# How to complete this task
Below are several entries. Transcribe exactly those lines that fall from the one with "[Instagram] (533, 2296)" through the one with "Anti Ageing (695, 1991)", end lines included.

• • • • • • •

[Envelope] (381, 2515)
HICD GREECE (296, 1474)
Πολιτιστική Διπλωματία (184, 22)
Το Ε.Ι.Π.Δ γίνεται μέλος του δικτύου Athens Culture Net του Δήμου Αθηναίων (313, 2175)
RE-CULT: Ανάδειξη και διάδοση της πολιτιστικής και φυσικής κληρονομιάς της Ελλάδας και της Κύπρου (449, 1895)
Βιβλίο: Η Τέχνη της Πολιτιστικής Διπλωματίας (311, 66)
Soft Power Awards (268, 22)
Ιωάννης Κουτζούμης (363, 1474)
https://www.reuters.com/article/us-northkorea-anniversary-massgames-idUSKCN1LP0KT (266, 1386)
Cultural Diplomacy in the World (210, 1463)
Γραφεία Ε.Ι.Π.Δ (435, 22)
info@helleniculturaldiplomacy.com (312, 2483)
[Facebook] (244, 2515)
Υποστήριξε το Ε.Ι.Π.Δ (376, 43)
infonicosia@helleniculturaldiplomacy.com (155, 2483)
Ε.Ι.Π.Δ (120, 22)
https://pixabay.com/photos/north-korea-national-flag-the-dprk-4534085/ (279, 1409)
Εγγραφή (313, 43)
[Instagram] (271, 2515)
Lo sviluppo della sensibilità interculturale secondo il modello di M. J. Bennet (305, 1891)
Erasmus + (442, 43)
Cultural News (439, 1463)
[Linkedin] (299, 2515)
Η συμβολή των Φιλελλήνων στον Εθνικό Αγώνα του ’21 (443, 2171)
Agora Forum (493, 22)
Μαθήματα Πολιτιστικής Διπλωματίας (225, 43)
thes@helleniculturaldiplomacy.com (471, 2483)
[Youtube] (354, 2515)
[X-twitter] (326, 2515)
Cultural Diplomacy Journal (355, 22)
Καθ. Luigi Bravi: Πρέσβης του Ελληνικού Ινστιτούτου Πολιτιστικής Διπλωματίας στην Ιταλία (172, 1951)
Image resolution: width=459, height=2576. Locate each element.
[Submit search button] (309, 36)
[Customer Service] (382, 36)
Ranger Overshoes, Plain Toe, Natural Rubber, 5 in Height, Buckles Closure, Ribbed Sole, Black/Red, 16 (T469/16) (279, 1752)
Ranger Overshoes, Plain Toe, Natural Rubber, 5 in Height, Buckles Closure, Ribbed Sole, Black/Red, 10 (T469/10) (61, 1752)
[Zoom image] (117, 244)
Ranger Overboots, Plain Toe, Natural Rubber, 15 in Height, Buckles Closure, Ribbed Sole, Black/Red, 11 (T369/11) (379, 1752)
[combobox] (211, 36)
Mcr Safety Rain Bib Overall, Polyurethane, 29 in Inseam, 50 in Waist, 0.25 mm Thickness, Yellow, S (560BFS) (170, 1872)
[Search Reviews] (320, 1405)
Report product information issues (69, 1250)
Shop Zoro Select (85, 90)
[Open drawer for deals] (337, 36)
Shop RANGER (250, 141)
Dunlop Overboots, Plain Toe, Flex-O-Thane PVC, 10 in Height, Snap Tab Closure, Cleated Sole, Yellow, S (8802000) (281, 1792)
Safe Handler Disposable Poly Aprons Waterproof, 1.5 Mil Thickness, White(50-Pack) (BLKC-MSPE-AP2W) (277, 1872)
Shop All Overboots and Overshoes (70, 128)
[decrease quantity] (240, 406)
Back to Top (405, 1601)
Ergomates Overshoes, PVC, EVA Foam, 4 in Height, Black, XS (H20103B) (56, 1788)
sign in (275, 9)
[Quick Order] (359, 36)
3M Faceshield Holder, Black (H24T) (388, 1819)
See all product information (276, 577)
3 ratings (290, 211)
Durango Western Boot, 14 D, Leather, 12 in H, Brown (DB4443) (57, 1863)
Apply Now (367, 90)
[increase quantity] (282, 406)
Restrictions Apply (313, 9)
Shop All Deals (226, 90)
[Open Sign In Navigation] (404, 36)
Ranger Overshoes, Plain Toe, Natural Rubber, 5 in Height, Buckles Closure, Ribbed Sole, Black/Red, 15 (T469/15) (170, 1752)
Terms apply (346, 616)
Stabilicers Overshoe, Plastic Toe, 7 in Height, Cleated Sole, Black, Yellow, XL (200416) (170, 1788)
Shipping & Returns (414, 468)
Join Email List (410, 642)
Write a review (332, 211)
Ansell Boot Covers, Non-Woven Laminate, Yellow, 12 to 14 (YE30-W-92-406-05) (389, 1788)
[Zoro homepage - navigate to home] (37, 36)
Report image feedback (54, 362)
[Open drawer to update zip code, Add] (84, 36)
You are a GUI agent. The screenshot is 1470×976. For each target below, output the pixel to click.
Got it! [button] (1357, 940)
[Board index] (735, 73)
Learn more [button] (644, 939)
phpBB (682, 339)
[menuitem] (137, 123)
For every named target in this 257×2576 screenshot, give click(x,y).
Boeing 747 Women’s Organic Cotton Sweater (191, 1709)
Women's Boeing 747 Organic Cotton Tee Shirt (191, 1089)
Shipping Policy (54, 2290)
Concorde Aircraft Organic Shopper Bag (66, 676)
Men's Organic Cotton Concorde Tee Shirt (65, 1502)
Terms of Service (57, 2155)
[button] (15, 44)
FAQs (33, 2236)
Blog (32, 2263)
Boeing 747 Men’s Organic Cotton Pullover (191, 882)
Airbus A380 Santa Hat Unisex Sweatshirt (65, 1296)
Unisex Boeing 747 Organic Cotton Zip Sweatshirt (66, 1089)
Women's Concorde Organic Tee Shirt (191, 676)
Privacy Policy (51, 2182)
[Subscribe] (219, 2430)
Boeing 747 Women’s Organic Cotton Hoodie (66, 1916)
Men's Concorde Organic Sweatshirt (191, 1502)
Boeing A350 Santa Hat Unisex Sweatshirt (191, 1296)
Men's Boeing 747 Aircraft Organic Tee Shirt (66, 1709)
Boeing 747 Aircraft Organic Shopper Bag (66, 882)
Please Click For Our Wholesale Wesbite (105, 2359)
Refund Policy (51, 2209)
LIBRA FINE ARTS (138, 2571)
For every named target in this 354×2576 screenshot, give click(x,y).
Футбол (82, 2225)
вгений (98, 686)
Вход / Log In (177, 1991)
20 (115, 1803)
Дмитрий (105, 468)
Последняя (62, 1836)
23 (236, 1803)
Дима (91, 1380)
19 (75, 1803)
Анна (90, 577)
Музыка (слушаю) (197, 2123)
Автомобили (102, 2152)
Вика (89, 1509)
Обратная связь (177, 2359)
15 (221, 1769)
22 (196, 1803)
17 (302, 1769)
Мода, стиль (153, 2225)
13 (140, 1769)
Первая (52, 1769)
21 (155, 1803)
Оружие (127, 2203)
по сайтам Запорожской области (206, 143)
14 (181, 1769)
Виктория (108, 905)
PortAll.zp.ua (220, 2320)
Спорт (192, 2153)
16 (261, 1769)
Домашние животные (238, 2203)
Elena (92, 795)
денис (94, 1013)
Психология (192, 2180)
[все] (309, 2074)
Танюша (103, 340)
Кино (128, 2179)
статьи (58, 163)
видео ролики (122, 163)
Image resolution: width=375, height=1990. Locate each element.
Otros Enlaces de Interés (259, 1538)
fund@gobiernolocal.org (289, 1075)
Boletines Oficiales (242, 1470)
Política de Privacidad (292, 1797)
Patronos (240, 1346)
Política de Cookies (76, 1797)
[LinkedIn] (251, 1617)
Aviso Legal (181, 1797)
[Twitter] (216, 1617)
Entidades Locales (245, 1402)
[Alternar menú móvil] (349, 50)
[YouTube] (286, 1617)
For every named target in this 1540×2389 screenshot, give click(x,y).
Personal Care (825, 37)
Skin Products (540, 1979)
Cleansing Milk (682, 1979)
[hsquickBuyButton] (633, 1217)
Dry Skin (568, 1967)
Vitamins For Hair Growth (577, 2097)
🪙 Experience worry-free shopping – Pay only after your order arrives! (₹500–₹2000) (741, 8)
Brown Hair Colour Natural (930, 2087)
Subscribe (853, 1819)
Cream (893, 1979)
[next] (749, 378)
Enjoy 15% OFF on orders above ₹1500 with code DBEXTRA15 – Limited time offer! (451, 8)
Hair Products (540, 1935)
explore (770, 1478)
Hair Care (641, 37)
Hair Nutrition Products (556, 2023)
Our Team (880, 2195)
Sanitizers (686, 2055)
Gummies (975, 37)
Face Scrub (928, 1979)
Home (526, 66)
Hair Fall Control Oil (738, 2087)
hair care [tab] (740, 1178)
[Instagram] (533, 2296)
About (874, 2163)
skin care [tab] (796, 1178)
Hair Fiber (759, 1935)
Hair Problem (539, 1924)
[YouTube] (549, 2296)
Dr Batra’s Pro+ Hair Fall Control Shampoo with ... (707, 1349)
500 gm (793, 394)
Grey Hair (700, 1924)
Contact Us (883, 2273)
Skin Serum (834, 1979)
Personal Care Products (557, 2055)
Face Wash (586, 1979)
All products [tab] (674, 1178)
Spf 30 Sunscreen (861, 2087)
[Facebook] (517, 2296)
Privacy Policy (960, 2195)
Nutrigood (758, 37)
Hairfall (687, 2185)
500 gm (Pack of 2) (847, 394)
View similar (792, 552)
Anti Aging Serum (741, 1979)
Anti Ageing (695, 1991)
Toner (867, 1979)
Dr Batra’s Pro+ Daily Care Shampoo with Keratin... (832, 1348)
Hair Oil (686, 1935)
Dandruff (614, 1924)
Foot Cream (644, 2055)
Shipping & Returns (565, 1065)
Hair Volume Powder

• • • • • • •

# Answer to the exercise
[Instagram] (533, 2296)
About (874, 2163)
skin care [tab] (796, 1178)
Hair Fiber (759, 1935)
Hair Problem (539, 1924)
[YouTube] (549, 2296)
Dr Batra’s Pro+ Hair Fall Control Shampoo with ... (707, 1349)
500 gm (793, 394)
Grey Hair (700, 1924)
Contact Us (883, 2273)
Skin Serum (834, 1979)
Personal Care Products (557, 2055)
Face Wash (586, 1979)
All products [tab] (674, 1178)
Spf 30 Sunscreen (861, 2087)
[Facebook] (517, 2296)
Privacy Policy (960, 2195)
Nutrigood (758, 37)
Hairfall (687, 2185)
500 gm (Pack of 2) (847, 394)
View similar (792, 552)
Anti Aging Serum (741, 1979)
Anti Ageing (695, 1991)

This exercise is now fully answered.